There never was a mismatch. When a person is born, their body reflects who they are.
How would you know? You are not able to feel someone else's qualia or experiences.
Male or female. Thus changing the body creates confusion as the soul/spirit does not change.
Are you aware that all fetuses start off as female with female reproductive organs? The penis and cliterous literally start as the same structure, and the ovaries drop to become testicles. Everyone starts off as female, and about half of developing fetuses are masculinized by androgens later on in the pregnancy.
So even ignoring one's own experiences and self-knowledge, you're literally wrong on a purely physical basis.
Also, as a general note, sex is much more varied than you might realize; how would you classify intersex people? What about conditions that gives someone one gendered phenotype but the genetic configuration corresponding another phenotype? Androgen sensitivity disorder is an example of that, where the chromozones are XY but hey have female reproductive organs and secondary sex characteristics from birth. Such people usually don't know they have the condition unless their genetics are tested. There was a famous case of this with an athlete years ago, where she didn't know she was born with XY chromozones.

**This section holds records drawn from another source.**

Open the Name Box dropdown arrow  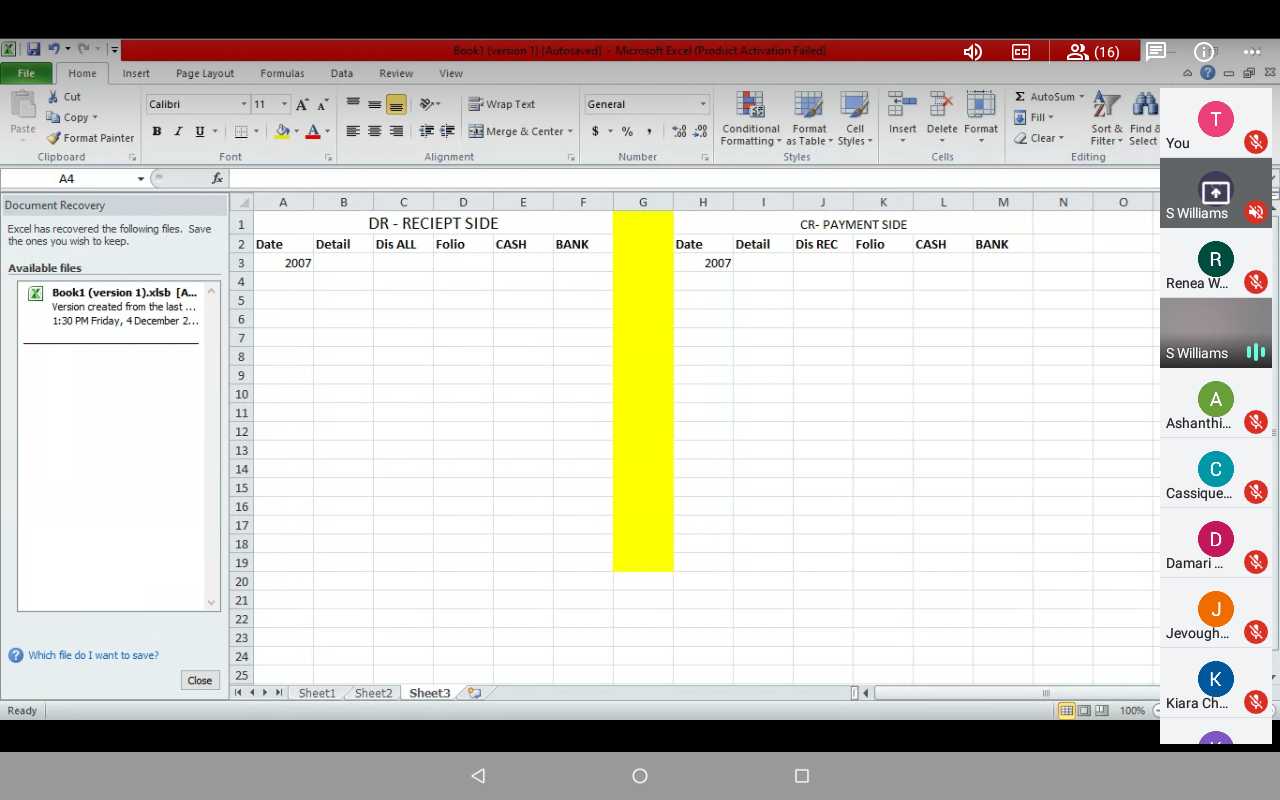click(140, 179)
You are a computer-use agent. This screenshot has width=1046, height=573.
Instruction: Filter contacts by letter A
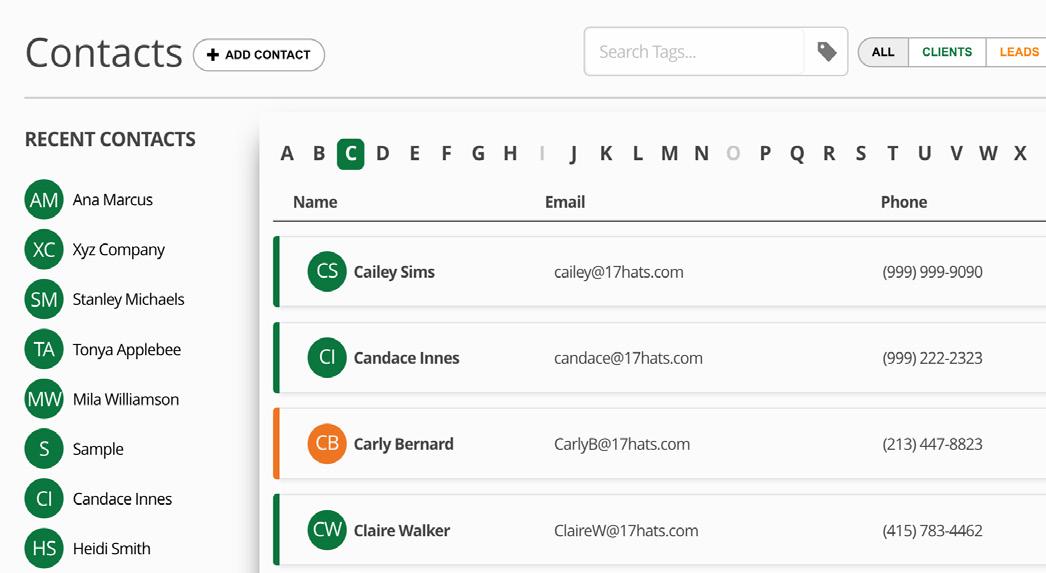[x=287, y=153]
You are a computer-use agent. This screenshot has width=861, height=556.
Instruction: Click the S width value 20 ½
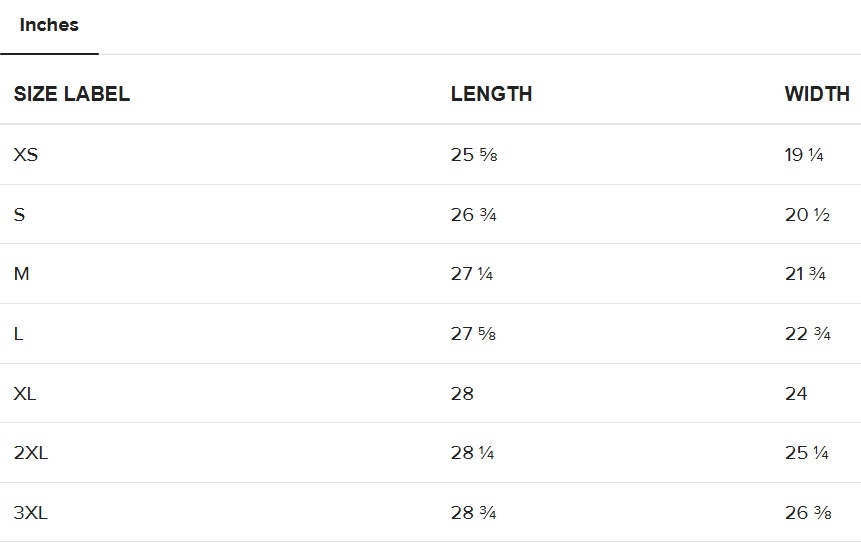pyautogui.click(x=807, y=215)
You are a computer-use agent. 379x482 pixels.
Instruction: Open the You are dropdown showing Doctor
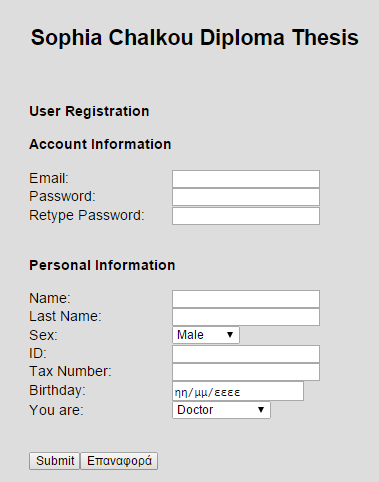[x=221, y=410]
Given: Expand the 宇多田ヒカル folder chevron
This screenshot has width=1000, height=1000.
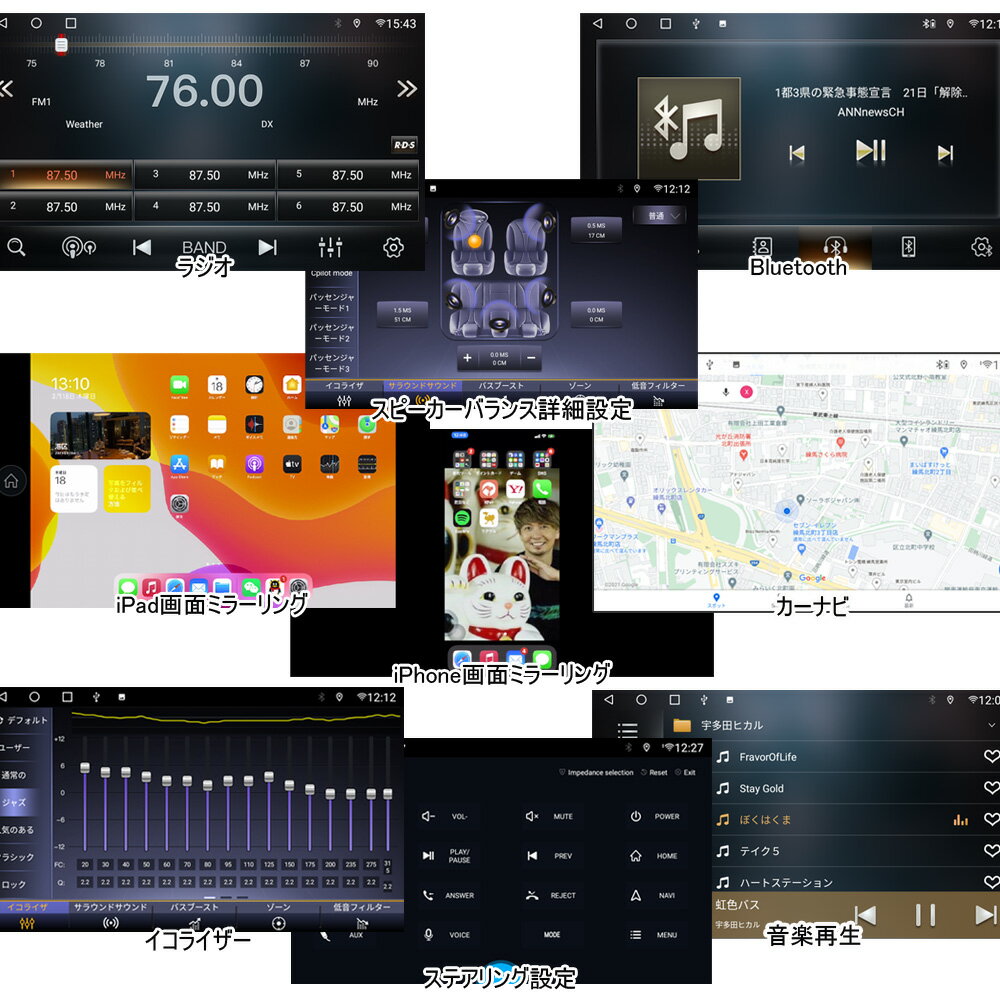Looking at the screenshot, I should 991,725.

There are also 'chimeras' or people who developed as basically fraternal twin zygotes that absorbed early in the pregnancy into one fetus. There's literally been a case where a woman's own child didn't match to her DNA in testing, because it turned out that her reproductive organs were the DNA sequence of her unknown twin that was absorbed into her during the pregnancy, while the rest of her was her own set of DNA. Likewise fraternal twin zygotes can be of different sexes and so chimeric individuals can have different parts of their bodies with XX or XY. And let's not forget klinefelter syndrome where an individual is XXY and has sex characteristics of both males and females.

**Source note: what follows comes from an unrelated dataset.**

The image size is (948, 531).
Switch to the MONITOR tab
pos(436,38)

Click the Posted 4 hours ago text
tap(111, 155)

I would say rather, confusion exists in the person prior, to any change, but it is not due to the mismatch of body and soul/spirit.

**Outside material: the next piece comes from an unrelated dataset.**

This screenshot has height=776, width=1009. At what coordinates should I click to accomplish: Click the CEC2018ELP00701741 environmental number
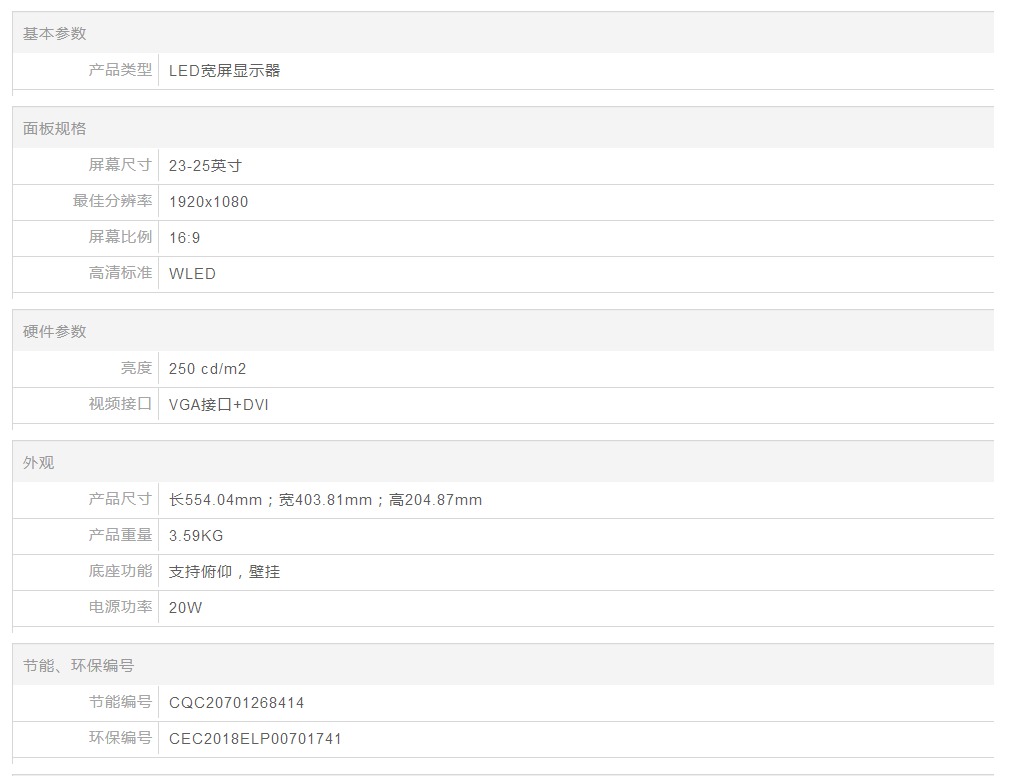pyautogui.click(x=255, y=739)
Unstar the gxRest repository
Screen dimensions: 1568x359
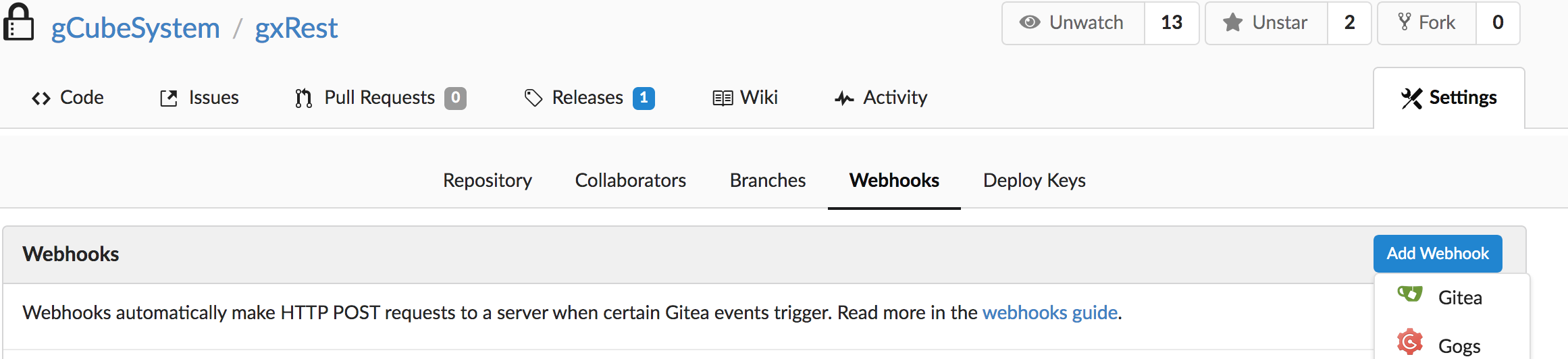[x=1266, y=23]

How conveniently transphobic.
Native American are no different than any other person on earth as far as body, soul, spirit.
Everyone's body, spirit and soul is different, regardless of ethnic or cultural differences. However, we cannot ignore one's beliefs about their soul and spirit when we are discussing it; their beliefs are part of that reality. People generally know themselves better than anyone else can.
This is my 'Christian view'. I say these things based upon what I believe the Bible is teaching. The Bible declares to be the Word of God, and I believe it. The Bible being both Old and New Testament. 'Male and female created he them'. (Gen. 1:27)
Good-Ole-Rebel
The Christian bible is not a medical textbook and you do it a disservice by trying to make it one.
Saying god created man and woman doesn't automatically mean that one's assigned gender, even if based on primary sex characteristics, is always going to be accurate to either their medical sex OR their gender. Simply put, saying god created man and woman says nothing to refute transgender people's existence. A binary transgender person IS male OR female, it's just that people got it wrong or there is a medical issue mismatching the brain and body; that is perfectly fitting within being one of the two things that the Christian bible says that god created.
Likewise, the Bible also doesn't list every single type of thing that exists in the world that we know about, will we ignore them existing too because they are not mentioned? Saying that god created man and woman in no way means he didn't also create nonbinary people. They very much do exist, so if god created everything, he obviously created them too.
Either way, religion is NO excuse for transphobia or nonbinary erasure, same as religion is NO excuse for racism. People used the Christian bible to support slavery of African Americans too you know, and I can even point to the verses. Or, given your screen name and avatar, are you opposed to that even?